Habecks Heizungshämmerchen

  Es gibt Zeiten und Themen, da gackern die Boulevard-Medien und Teile der Politik im Gleicklang und kommen aus populistischer Schelte für ambitionierte Umweltpolitik gar nicht mehr heraus. Das hat Tradition, aber seit das von einem grünen Minister geführte Berliner Wirtschafts- und Klimaschutz-Ministerium vor einigen Wochen den Entwurf eines neuen Gebäudeenergiegesetzes  formuliert und das Bundeskabinett den Text verabschiedet hat, ist es wieder einmal soweit. Die Kommentatoren überbieten sich, den Entwurf als Angriff auf die Freiheit, auf unseren Lebensstil und Geldbeutel, vor allem den der armen Rentner, zu brandmarken. Was sonst schon mal der AFD überlassen bleibt, wird nun fast unsisono von BILD und Co., CSU und CDU genüsslich getrieben. Sogar von der kleinsten Regierungspartei gibt es Querschüsse, die vermuten lassen, die FDP sei bei dem entsprechenden Kabinettsbeschluss nicht dabei gewesen. Das gibt mir Anlass, meine Einschätzung beizusteuern.

  Privathaushalte emittierten in Deutschland 2020 etwa 124 Mio. to CO2, vor allem für Heizung und Warmwasser. Hinzu kommen indirekte Emissionen im Umfang von für die Stromerzeugung und die Fernwärmebereitstellung im Umfang von etwa 75 Mio. to.  Verglichen mit den Emissionen der Energiewirtschaft und der Industrie (ca. 400 Mio. to.) ist das zwar relativ wenig. Während aber der Umfang der den Haushalten zuzurechnenden indirekten Haushalts-Emissionen seit 2005 immerhin um gut 25% zurückging, reduzierten sich die direkten Emissionen im gleichen Zeitraum nur um 1,5%. Das zeigt, dass es sich bei den Gebäudeheizungen um ein Handlungsfeld handelt, das bisher sträflich vernachlässigt wurde. Denn sie sind es, die einschl. Warmwasser mit 85% zu den Emissionen beitragen. Will Deutschland bis 2045 klimaneutral werden (wie es das geltende Klimaschutzgesetz fordert), dann muss hier gehandelt werden, und zwar zügig.
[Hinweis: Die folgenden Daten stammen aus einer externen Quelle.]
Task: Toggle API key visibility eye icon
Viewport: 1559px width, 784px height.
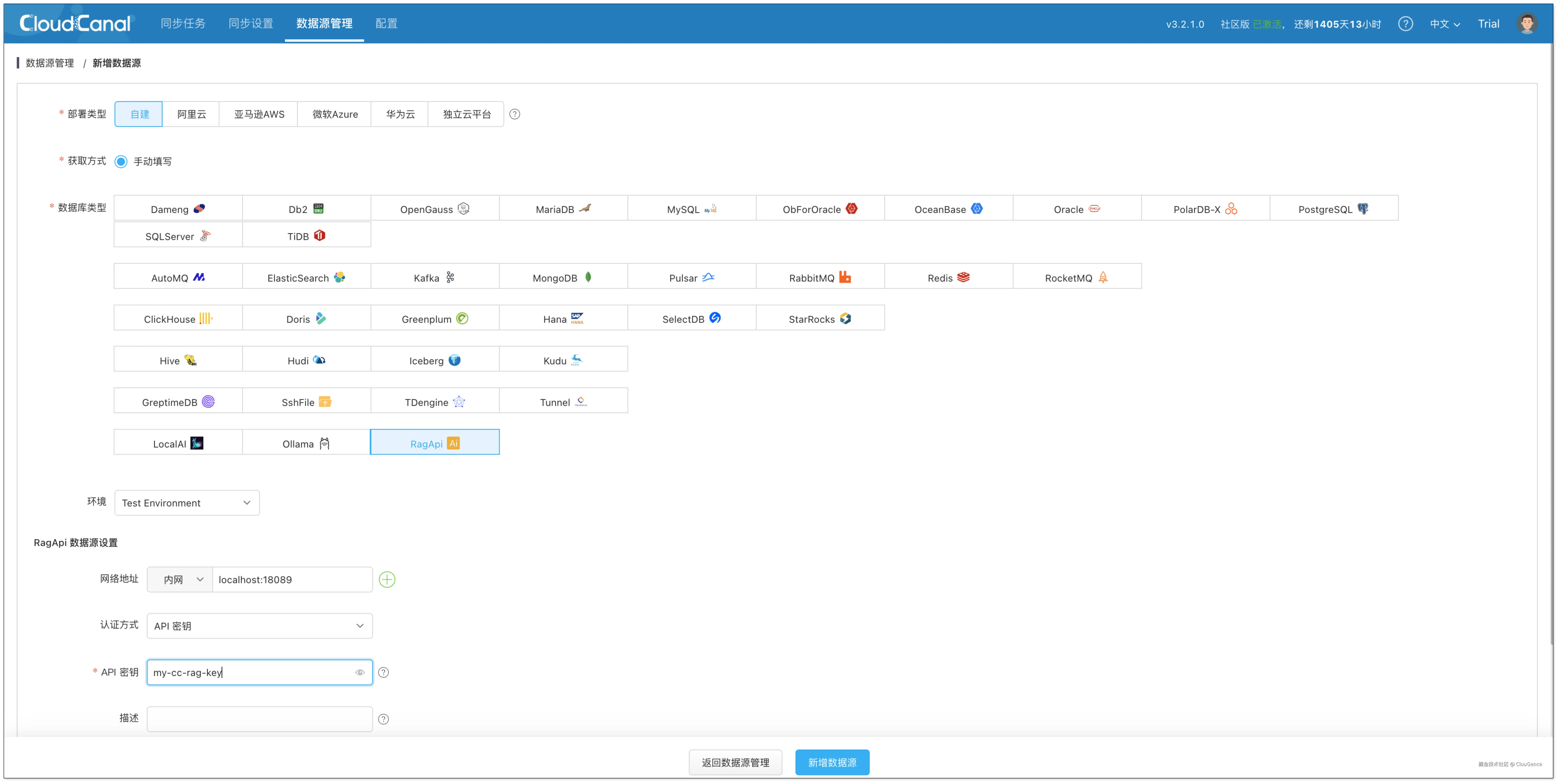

  Das gilt einerseits aus ökologischen Gründen. Denn der weitaus größte Teil der deutschen Gebäudeheizungen wird mit Öl und Gas betrieben, deren Verbrennung CO2-Emissionen verursacht. Es gilt aber auch aus ökonomischen Gründen. Insbesondere die Energiepreissteigerungen im Gefolge des russischen Angriffs auf die Ukraine haben gezeigt, dass mit der Nutzung fossiler Brennstoffe, die Deutschland fast vollständig importieren muss, erhebliche finanzielle Belastungen auch für die privaten Haushalte verbunden sind und künftig sein werden. Die ARD zitiert den Geschäftsführer Energie bei Check24 mit der Aussage "Die Energiekosten steigen seit 2020 stetig und sind seit Ende 2021 regelrecht explodiert".  Nach den Berechnungen stiegen die jährlichen Energiekosten für einen Musterhaushalt im März 2022 auf durchschnittlich 7292 Euro. Das sind 80 Prozent mehr als im Vorjahresmonat, darin eingeschlossen neben denn Heizkosten allerdings auch Strom und Benzin. Abgefedert wurde diese Kostenexplosion bekanntermaßen durch diverse Staatszuschüsse und aktuell sind die Marktpreise für Gas und Heizöl auch wieder spürbar gesunken. Dennoch werden sie hoch bleiben und z.B. durch die Steigerung der CO2-Preise auch weiter steigen.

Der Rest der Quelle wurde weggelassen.